Görev 1:
Hz. Ebû Bekir metninde "Hz. Ebû Bekir, güzel" ifadesinin geçtiği yerden başlayın ve "sahip olduğu anlaşılmaktadır." ifadesinden sonra durarak bu bölümü değiştirmeden kopyalayın.
Görev 2:
Hz. Ebû Bekir metnine göre Hz. Ebû Bekir, Müslüman olmadan önce hangi eti yememiştir?

Hz. Ebû Bekir’in Şahsiyeti ve Yönetim Anlayışı

0 Üye ve 1 Ziyaretçi konuyu incelemekte.

Çevrimdışı Ders Hocası

  • Hocanın Biri
  • *******
  • Join Date: Eki 2016
  • Yer: Hatay
  • 63863
  • +526/-0
  • Cinsiyet: Bay
    • Arif Arslaner
Şahsiyeti
Hz. Ebû Bekir, hem Câhiliye döneminde, hem de İslâm’ın tebliğinden sonra
Hz. Peygamber’in en yakın dostu olmuştur. Medine’ye hicretin ardından kızı
Hz. Âişe’nin Allah Resûlü ile evlenerek müminlerin anneleri arasına
katılması, onların aralarındaki dostluk bağını daha da güçlendirmiştir.
Nitekim Allah Resûlü’ne, en çok kimi sevdiği sorulduğunda ilk önce Hz. Ebû
Bekir’in, ardından da onun kızı ve kendi hanımı olan Hz. Âişe’nin adını
vermiştir. (Müslim, “Fezâil”, 8).

Hz. Ebû Bekir, güzel ahlâkı, doğruluğu ve cömertliği ile gerek Câhiliye
devrinde, gerekse Müslümanlığından sonra dost düşman herkesin takdirini ve
saygısını kazanmıştır. Müslüman olmadan önce putlara tapmamış, putlar
adına kesilen kurban eti yememiş, kendisini, Câhiliye devri insanlarının
müptela oldukları kötülüklerden korumuştur. Mekke toplumunda varlıklı
hâline rağmen, mütevazı oluşu, insanlara karşı hoşgörülü davranışı, yumuşak
huyluluğu ve merhameti ile örnek bir şahsiyet olarak tanınmıştır. Ashâb
arasında da güzel ahlâkı, doğruluğu ve yardımseverliği ile bilinen Hz. Ebû
Bekir, bu yönüyle hem kabilesi arasında hem de toplumda önemli bir
saygınlık kazanmıştı. Hakkındaki rivayetlerden, hassas, duygulu, yumuşak
huylu, güler yüzlü ve hoş sohbet bir kişiliğe sahip olduğu anlaşılmaktadır.

Gösterilen Veriler:
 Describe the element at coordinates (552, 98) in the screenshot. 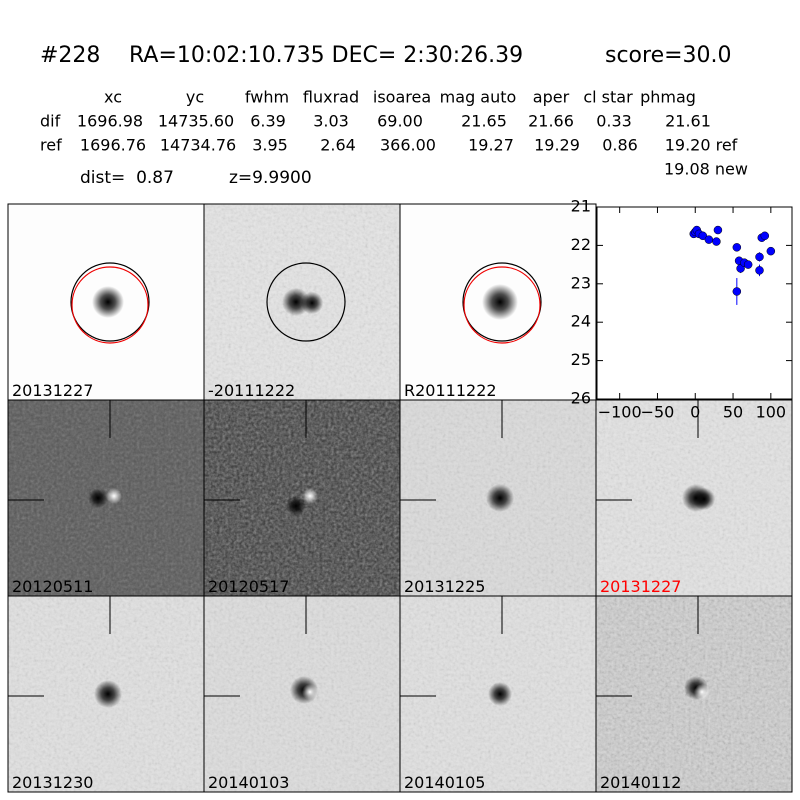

Çıktı 1:
Hz. Ebû Bekir, güzel ahlâkı, doğruluğu ve cömertliği ile gerek Câhiliye
devrinde, gerekse Müslümanlığından sonra dost düşman herkesin takdirini ve
saygısını kazanmıştır. Müslüman olmadan önce putlara tapmamış, putlar
adına kesilen kurban eti yememiş, kendisini, Câhiliye devri insanlarının
müptela oldukları kötülüklerden korumuştur. Mekke toplumunda varlıklı
hâline rağmen, mütevazı oluşu, insanlara karşı hoşgörülü davranışı, yumuşak
huyluluğu ve merhameti ile örnek bir şahsiyet olarak tanınmıştır. Ashâb
arasında da güzel ahlâkı, doğruluğu ve yardımseverliği ile bilinen Hz. Ebû
Bekir, bu yönüyle hem kabilesi arasında hem de toplumda önemli bir
saygınlık kazanmıştı. Hakkındaki rivayetlerden, hassas, duygulu, yumuşak
huylu, güler yüzlü ve hoş sohbet bir kişiliğe sahip olduğu anlaşılmaktadır.

Çıktı 2:
Putlar adına kesilen kurban etini yememiştir.